Charter Hall shares traded relatively flat today despite the announcement and ended the day at $14.20 per share.
CHC share price chart
About Charter Hall
Charter Hall is a property manager and developer with three ASX-listed real estate investment trusts (REITs) as well as multiple unlisted property funds.
It owns property across multiple sectors including retail, office, industrial and social infrastructure. The group currently has over $45 billion funds under management.
What was the acquisition?
This type of acquisition is known as a sale and leaseback transaction.
Charter Hall will purchase the site for $510 million and then guarantee to lease it back to David Jones for the next 20 years with minimum annual rent increases of 2.5% over this period, as well as an additional component based on David Jones’ sales.
The site will be purchased through a consortia, which essentially means a group of different entities.
The consortia consists of a 50% interest held by Charter Hall’s Long WALE REIT (ASX: CLW), as well as a 25% interest held by the Charter Hall DVP Partnership and 25% held by the Charter Hall Group.
Charter Hall management appears to be confident that the acquisition is in line with the business’ strategy by securing long-term leased assets that are considered to be high conviction prime real estate acquisitions.
Is Charter Hall a buy?
Investors could play this one a couple of ways. You could either buy shares in Charter Hall Group itself or choose to invest in one of its REITs.
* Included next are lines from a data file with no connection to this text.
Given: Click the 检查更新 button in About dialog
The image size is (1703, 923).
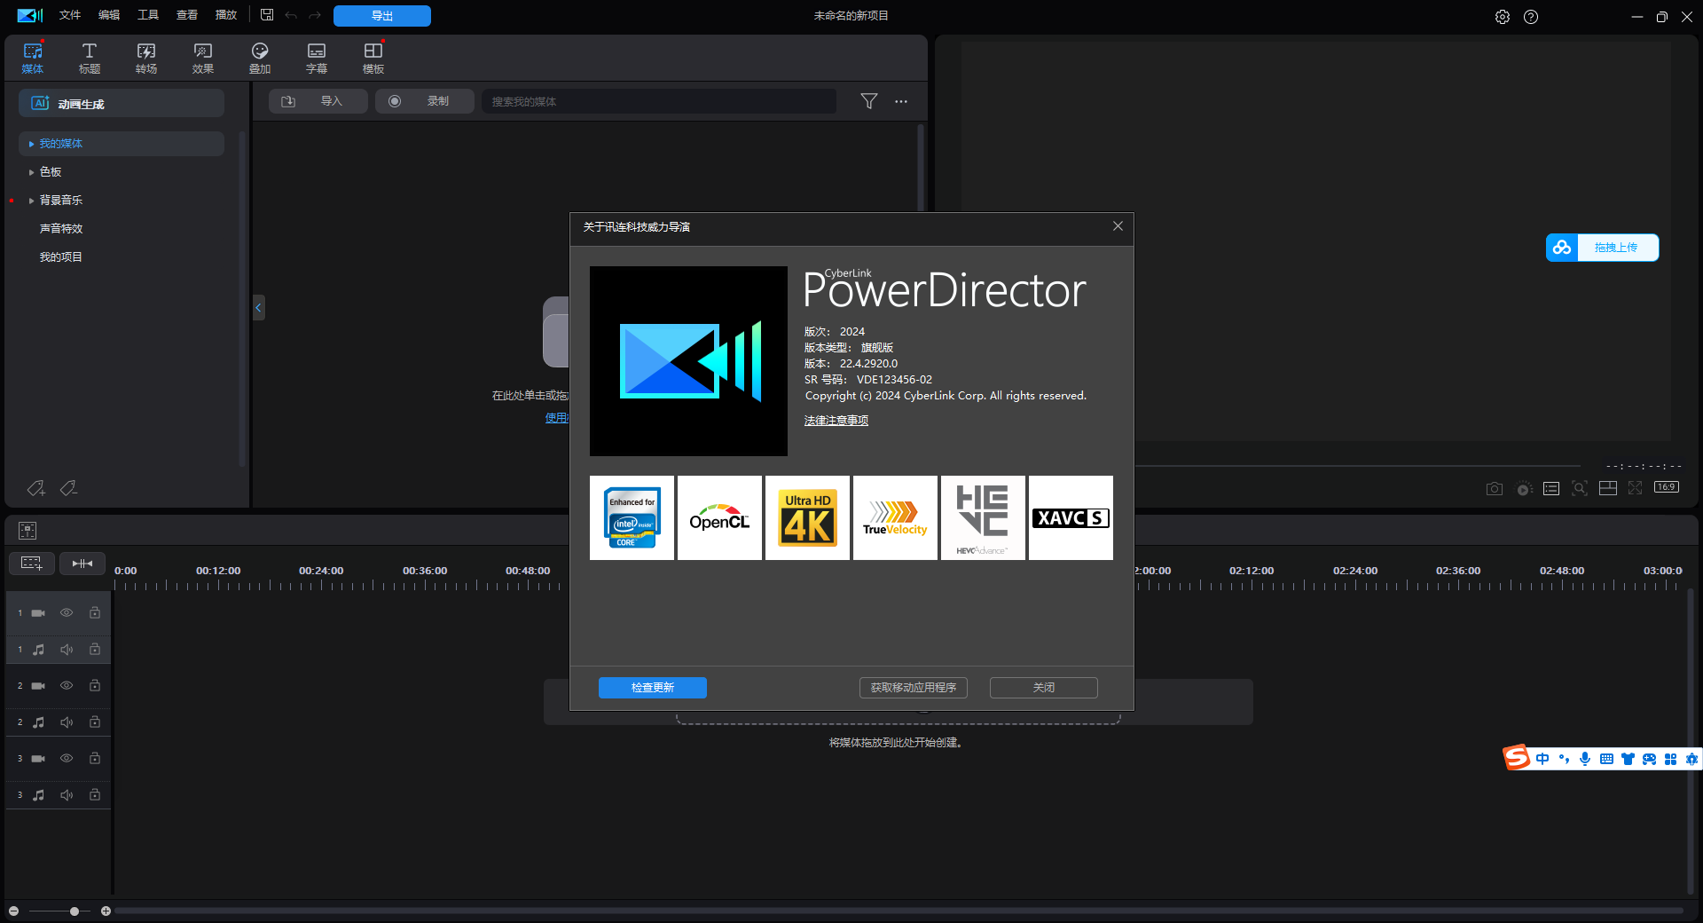Looking at the screenshot, I should [652, 688].
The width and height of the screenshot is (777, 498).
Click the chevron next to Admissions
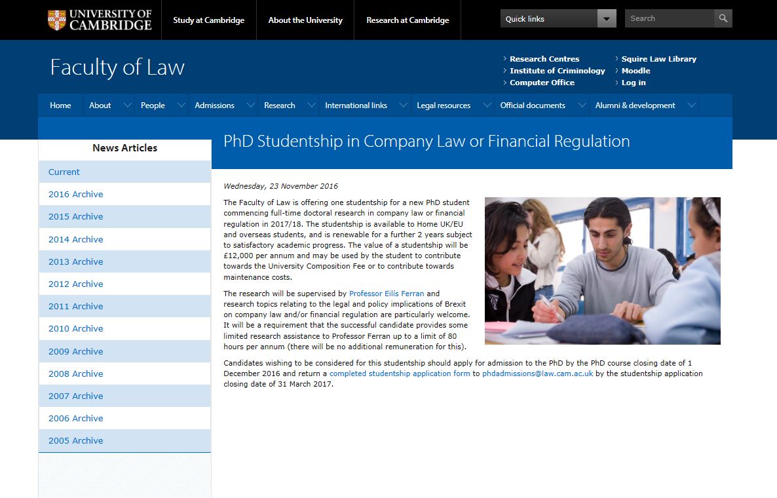point(250,105)
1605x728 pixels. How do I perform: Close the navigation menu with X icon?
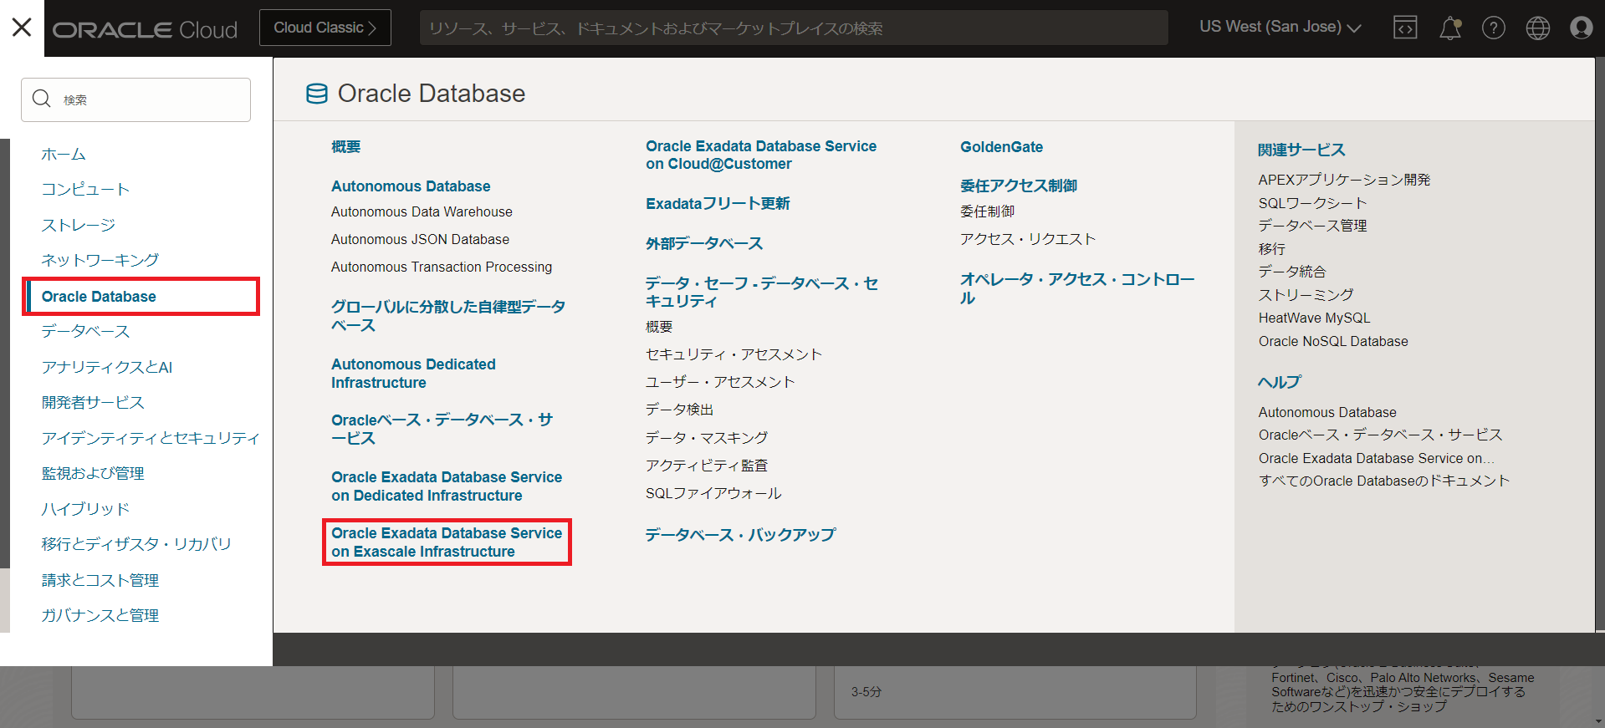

Shares in the group itself have performed extremely well since their March lows, with the Charter Hall share price hitting an all-time high of $4.99 this month.
The group reported $731 million in revenue in FY20, up 38% on the prior year. Even prior to COVID-19, Charter Hall has had a fairly consistent track record of revenue and profit growth.
While the Long WALE REIT hasn’t had the same quick bounce back in the share price, shares currently trade on an annual dividend yield of around 6.10%.
Summary
I tend to prefer ASX growth shares over income/stability and for this reason, I’d probably rather invest in Charter Hall itself rather than one of its listed REITs.
That being said, I’m not sure if I’d be a buyer today. There are a lot of moving parts in a business such as this and it’s quite leveraged to the underlying property conditions. I’m not an expert in property, so I’m unsure if an investment like this is suited to me.